Op een mooie zonnige dag, verdeelde God de door hem geschapen aardbol in landen en organiseerde hij een jaarmarkt waar alle mensen luidkeels tegen elkaar opboden en naar de gunst van God dongen in de hoop zo het beste stukje aarde te bemachtigen. Na een lange dag was de wereld in vele landen verdeeld en was God moe. Maar God - wijs als altijd - had voor zichzelf natuurlijk een soort vakantieoord achtergehouden, het mooiste stukje aarde: rijk aan rivieren, watervallen, sappige vruchten en met -dat moet hij hebben vermoed- de beste wijn van de wereld.

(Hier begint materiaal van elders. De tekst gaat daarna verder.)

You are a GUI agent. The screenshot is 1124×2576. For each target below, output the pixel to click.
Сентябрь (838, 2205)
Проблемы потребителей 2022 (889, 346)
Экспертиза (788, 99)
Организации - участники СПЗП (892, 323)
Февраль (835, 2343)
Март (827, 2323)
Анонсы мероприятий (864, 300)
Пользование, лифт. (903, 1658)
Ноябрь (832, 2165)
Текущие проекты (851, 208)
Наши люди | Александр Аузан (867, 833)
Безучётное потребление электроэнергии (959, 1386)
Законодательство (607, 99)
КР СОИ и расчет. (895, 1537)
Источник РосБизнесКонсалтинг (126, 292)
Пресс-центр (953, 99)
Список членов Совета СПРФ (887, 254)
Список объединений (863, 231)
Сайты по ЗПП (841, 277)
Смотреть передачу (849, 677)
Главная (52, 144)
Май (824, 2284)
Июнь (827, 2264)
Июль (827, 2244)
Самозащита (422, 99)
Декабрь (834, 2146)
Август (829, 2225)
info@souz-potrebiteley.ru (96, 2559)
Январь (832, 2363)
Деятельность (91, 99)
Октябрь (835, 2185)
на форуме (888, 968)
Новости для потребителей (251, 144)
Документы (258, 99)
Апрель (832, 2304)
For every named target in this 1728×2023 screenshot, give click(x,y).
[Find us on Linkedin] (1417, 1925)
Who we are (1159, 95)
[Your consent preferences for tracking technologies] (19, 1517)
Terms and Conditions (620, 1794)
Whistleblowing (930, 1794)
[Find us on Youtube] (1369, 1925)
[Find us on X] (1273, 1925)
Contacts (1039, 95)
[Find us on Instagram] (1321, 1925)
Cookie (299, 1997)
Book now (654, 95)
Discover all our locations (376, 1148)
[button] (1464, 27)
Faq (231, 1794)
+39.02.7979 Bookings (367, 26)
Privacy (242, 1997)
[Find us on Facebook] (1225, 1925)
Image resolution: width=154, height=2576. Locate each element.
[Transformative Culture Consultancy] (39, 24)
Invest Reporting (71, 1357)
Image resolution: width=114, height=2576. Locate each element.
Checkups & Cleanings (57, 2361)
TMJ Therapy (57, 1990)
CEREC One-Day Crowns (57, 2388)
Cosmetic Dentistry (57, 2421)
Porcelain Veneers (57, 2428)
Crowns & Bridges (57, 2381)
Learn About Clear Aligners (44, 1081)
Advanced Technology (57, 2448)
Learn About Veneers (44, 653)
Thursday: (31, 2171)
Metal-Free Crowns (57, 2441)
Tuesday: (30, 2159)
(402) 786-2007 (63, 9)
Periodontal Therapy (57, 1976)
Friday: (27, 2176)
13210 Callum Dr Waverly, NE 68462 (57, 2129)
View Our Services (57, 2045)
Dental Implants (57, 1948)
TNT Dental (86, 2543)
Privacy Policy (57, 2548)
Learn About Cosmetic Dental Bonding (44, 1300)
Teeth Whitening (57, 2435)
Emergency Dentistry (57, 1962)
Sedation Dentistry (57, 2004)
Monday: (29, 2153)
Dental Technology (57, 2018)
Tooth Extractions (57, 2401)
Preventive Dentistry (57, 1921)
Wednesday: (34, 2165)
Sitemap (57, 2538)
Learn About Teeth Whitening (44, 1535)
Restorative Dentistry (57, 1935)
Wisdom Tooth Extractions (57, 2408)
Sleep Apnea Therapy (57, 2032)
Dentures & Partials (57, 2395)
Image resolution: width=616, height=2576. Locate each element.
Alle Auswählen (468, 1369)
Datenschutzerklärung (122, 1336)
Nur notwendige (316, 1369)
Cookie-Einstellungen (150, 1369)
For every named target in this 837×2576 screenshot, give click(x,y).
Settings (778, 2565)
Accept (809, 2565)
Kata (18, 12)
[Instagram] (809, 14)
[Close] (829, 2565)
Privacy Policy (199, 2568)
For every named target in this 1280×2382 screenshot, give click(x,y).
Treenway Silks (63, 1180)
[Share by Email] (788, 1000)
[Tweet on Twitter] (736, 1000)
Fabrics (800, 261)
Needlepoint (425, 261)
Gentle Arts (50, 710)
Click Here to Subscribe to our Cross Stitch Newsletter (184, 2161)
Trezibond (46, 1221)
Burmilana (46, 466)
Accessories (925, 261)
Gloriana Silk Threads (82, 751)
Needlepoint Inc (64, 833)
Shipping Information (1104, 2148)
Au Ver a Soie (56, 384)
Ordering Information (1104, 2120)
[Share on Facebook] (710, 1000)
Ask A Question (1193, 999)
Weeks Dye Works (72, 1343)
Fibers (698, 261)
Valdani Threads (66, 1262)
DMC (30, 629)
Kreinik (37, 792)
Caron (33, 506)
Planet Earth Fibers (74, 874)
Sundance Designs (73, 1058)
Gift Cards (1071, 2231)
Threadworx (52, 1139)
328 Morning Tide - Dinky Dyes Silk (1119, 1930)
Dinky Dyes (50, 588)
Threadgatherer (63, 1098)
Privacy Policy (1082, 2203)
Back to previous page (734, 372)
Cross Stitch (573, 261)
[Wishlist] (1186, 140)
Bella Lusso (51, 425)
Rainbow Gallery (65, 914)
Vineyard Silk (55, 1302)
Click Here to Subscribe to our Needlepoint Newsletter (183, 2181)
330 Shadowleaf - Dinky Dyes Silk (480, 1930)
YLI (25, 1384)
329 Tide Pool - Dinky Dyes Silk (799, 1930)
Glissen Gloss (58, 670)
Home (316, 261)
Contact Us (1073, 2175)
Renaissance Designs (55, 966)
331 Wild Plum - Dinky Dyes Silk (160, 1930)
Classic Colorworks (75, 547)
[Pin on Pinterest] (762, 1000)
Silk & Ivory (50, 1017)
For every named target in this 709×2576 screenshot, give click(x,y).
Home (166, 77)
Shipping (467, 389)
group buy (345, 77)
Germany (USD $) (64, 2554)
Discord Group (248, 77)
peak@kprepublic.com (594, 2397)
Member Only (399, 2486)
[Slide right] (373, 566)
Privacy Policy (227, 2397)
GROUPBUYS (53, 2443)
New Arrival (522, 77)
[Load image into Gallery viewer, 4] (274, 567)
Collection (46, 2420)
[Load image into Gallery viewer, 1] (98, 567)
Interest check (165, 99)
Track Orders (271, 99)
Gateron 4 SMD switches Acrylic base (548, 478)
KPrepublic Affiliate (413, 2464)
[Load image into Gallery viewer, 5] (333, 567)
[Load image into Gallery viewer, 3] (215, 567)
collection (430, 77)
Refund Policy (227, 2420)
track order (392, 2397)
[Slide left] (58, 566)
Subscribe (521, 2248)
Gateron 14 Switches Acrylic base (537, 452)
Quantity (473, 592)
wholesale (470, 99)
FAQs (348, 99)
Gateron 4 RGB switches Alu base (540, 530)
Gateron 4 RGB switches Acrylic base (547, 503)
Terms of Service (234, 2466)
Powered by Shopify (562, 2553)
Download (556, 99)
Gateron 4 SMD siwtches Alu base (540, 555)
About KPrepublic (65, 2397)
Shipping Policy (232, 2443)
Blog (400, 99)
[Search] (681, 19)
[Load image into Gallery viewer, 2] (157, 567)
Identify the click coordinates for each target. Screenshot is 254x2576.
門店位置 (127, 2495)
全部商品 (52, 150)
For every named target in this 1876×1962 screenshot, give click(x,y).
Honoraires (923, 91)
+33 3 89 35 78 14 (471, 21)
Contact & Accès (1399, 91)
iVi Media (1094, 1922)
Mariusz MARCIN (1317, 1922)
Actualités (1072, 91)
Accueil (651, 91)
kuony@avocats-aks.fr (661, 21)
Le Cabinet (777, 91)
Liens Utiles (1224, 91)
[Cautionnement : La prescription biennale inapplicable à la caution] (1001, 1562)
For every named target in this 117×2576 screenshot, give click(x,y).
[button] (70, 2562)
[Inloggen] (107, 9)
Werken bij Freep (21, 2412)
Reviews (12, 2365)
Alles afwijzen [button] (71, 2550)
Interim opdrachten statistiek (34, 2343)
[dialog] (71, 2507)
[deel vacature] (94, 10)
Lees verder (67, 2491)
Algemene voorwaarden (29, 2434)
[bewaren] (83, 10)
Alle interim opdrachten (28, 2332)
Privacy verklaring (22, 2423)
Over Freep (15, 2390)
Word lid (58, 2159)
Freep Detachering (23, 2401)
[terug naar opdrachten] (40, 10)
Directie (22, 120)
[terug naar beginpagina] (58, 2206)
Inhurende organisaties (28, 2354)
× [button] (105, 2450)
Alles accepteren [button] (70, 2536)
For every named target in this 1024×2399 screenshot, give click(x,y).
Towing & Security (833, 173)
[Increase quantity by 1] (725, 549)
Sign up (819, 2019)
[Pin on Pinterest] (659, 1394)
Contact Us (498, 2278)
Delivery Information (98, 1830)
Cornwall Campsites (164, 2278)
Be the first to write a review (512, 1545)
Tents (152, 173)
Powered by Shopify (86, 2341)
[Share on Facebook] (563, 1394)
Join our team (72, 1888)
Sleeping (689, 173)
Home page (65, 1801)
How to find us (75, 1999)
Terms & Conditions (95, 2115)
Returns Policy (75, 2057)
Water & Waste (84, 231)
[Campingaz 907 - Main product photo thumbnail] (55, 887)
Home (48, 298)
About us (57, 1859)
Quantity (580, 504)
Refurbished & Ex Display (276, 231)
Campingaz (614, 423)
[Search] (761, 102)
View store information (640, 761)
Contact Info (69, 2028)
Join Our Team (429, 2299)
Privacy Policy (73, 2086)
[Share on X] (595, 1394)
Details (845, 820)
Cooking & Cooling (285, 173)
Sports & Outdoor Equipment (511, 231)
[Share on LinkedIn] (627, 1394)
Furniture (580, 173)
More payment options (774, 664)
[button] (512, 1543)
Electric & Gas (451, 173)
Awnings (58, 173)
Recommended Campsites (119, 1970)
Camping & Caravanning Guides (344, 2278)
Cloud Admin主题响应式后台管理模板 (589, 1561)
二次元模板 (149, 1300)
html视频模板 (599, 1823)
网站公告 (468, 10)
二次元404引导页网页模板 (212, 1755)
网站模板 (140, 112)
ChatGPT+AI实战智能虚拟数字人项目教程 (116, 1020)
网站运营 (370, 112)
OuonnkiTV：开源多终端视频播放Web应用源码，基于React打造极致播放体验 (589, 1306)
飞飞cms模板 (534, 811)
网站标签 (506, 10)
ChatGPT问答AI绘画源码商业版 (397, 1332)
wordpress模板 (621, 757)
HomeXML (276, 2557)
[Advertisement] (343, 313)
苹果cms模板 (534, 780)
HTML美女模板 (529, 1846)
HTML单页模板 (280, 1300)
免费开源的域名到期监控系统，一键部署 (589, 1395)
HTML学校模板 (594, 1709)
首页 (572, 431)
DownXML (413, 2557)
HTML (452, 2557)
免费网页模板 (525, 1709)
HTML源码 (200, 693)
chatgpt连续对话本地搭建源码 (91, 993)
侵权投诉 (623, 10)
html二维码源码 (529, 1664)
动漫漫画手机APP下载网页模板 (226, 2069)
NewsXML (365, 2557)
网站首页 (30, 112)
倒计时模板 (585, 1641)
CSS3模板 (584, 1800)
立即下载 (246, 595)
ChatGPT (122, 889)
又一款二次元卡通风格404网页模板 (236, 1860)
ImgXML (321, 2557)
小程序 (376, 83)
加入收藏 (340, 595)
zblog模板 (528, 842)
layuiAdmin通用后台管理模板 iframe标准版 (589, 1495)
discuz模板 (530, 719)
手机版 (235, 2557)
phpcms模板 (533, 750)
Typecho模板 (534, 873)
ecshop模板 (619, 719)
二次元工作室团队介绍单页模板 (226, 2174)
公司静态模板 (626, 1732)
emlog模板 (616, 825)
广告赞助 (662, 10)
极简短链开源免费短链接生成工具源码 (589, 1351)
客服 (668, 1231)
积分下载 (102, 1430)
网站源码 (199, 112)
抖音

En toen de opgewonden mensen naar hun nieuwe vaderland waren vertrokken, wilde de goede God uitrusten onder een schaduwrijke boom, waar hij een snurkende man ontdekte (vast met snor en gezellig buikje, zo heb ik hem tenminste altijd voorgesteld). Hij was bij de verdeling niet aanwezig geweest en God was verbaasd. Hij maakte hem wakker en vroeg wat hij hier deed en waarom hij niet geïnteresseerd was in een eigen vaderland. De man glimlachte mild (misschien had hij al een of twee glaasjes rode wijn verschalkt) en zei dat hij zo ook tevreden was, de zon scheen, het was een heerlijke dag en hij zou genoegen nemen met wat God voor hem over had. En de goede God, welwillend als altijd, onder de indruk van de nonchalance en het ontbreken van eerzucht, schonk hem zijn eigen vakantieparadijs, Georgië.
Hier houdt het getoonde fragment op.